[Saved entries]
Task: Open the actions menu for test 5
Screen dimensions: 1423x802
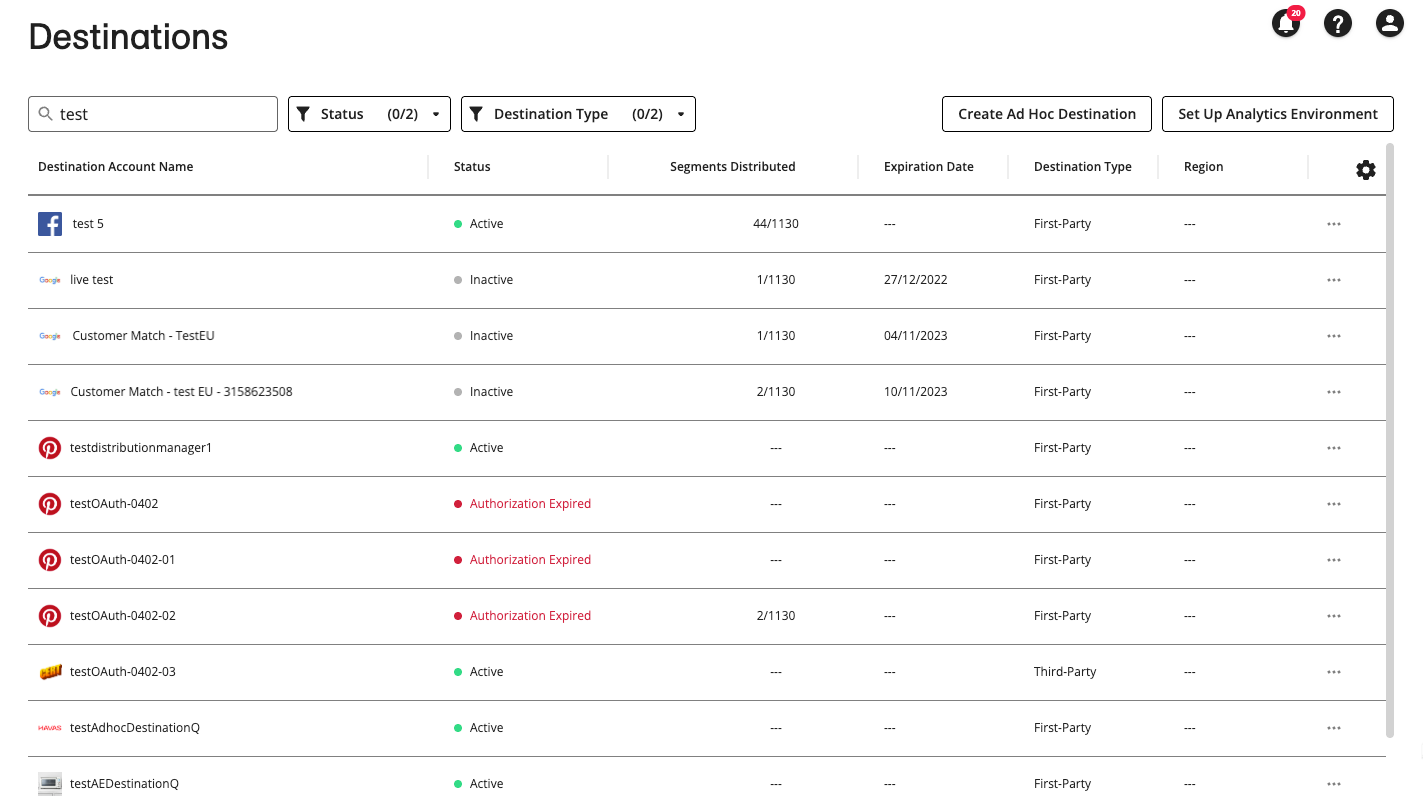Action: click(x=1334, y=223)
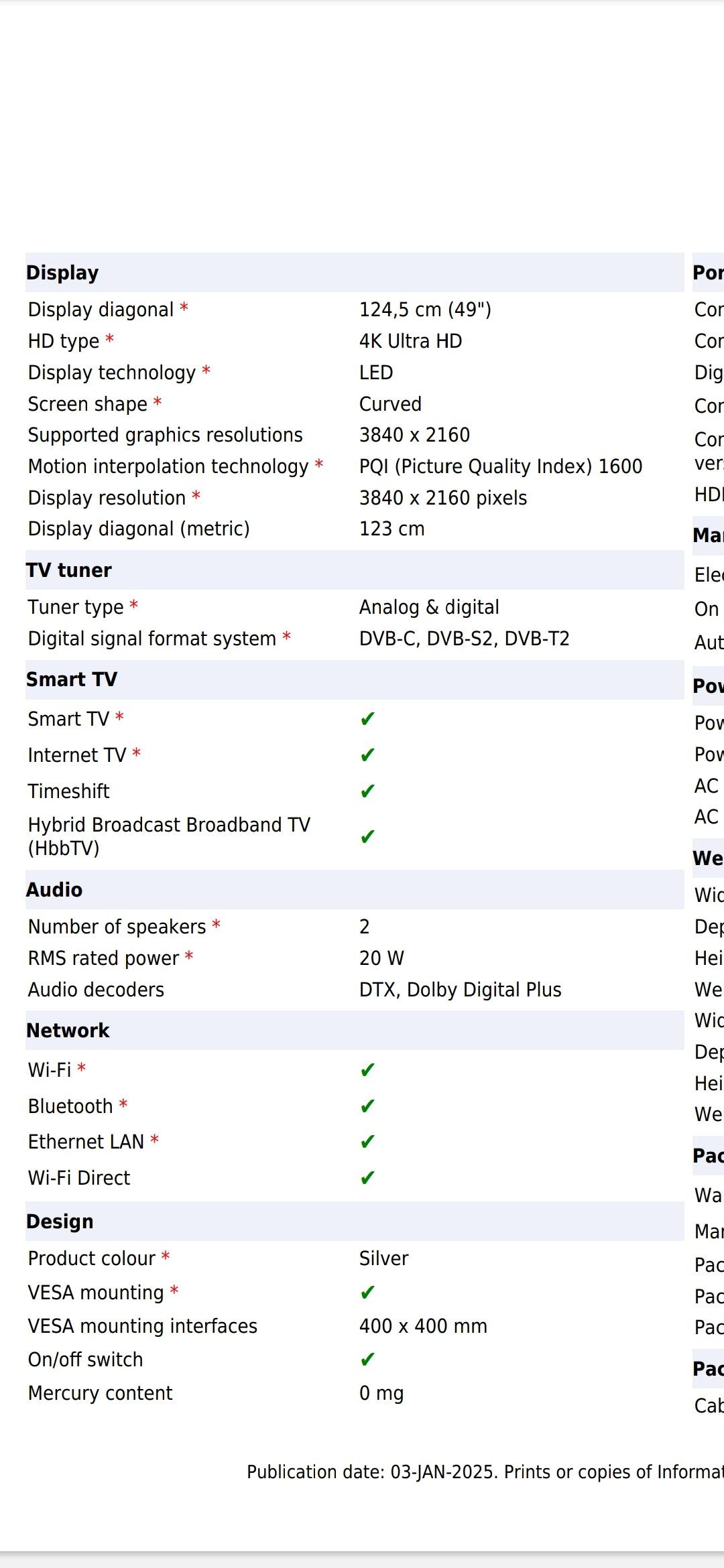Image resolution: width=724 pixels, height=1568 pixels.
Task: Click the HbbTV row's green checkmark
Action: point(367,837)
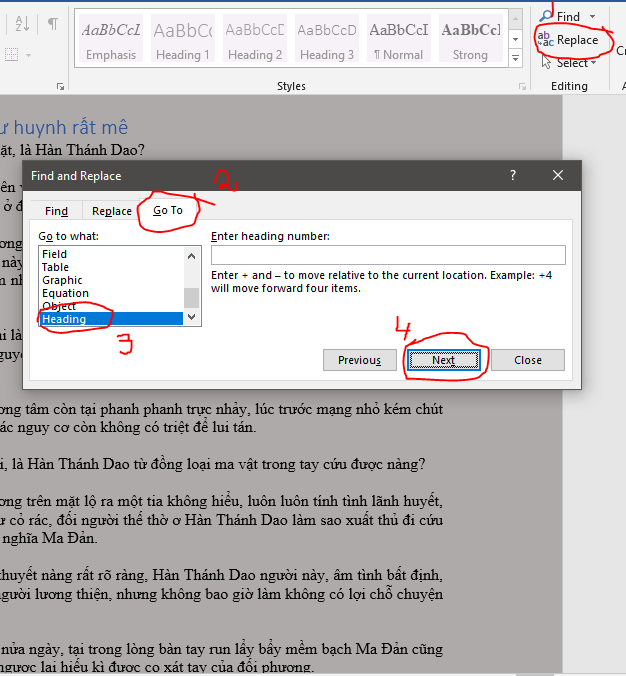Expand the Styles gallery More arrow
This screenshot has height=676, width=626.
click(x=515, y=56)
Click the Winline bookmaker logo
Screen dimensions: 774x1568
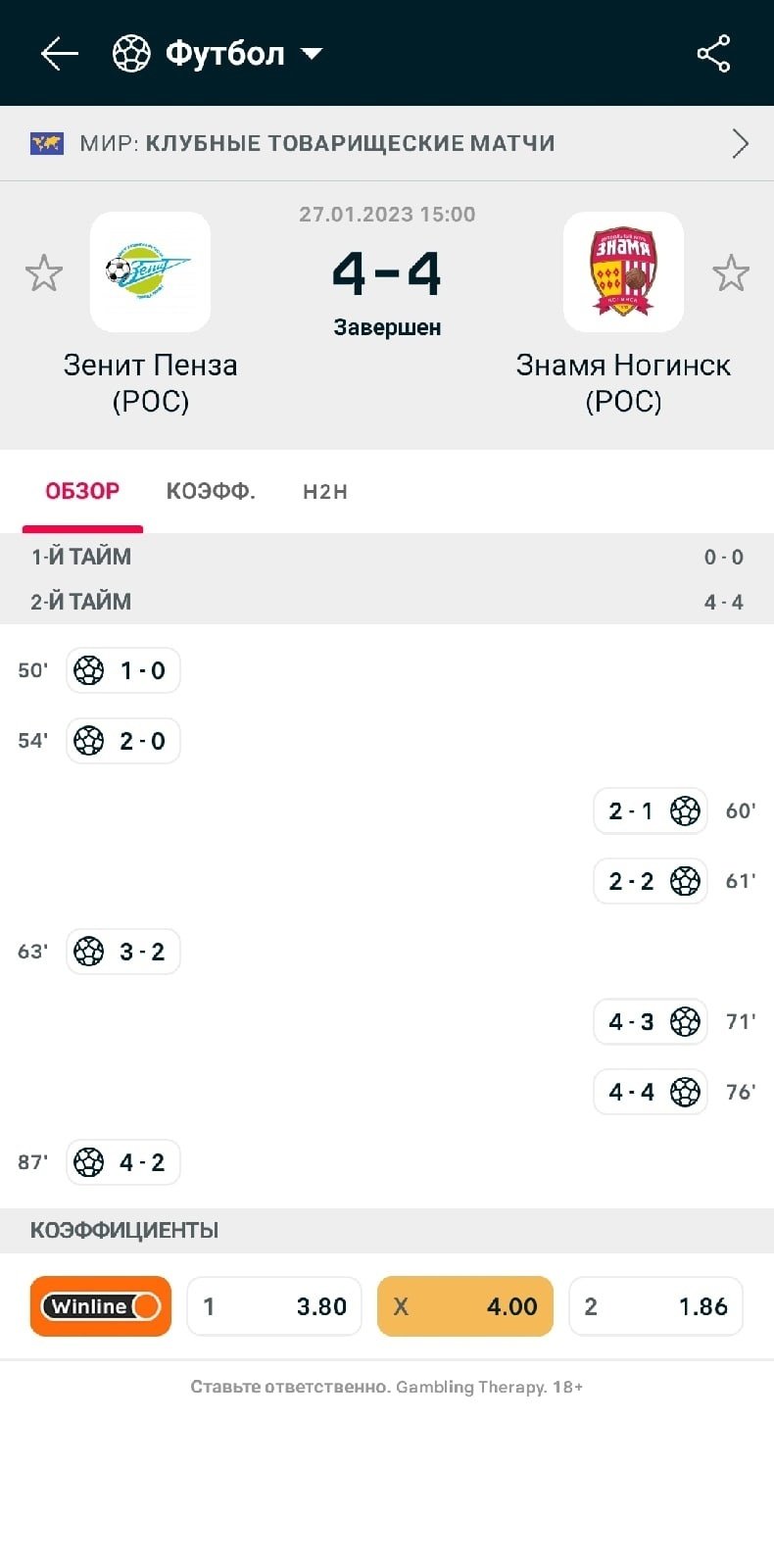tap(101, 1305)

WORK TO COMPLETE: Leaving the images out, return every record exactly.

RESPONSE AREA:
Task: Open the actions menu for test 5
Screen dimensions: 1423x802
Action: click(x=1334, y=223)
Image resolution: width=724 pixels, height=1568 pixels.
Task: Click the HbbTV row's green checkmark
Action: point(367,837)
Expand the Styles gallery More arrow
This screenshot has height=676, width=626.
click(x=515, y=56)
Click the Winline bookmaker logo
Screen dimensions: 774x1568
tap(101, 1305)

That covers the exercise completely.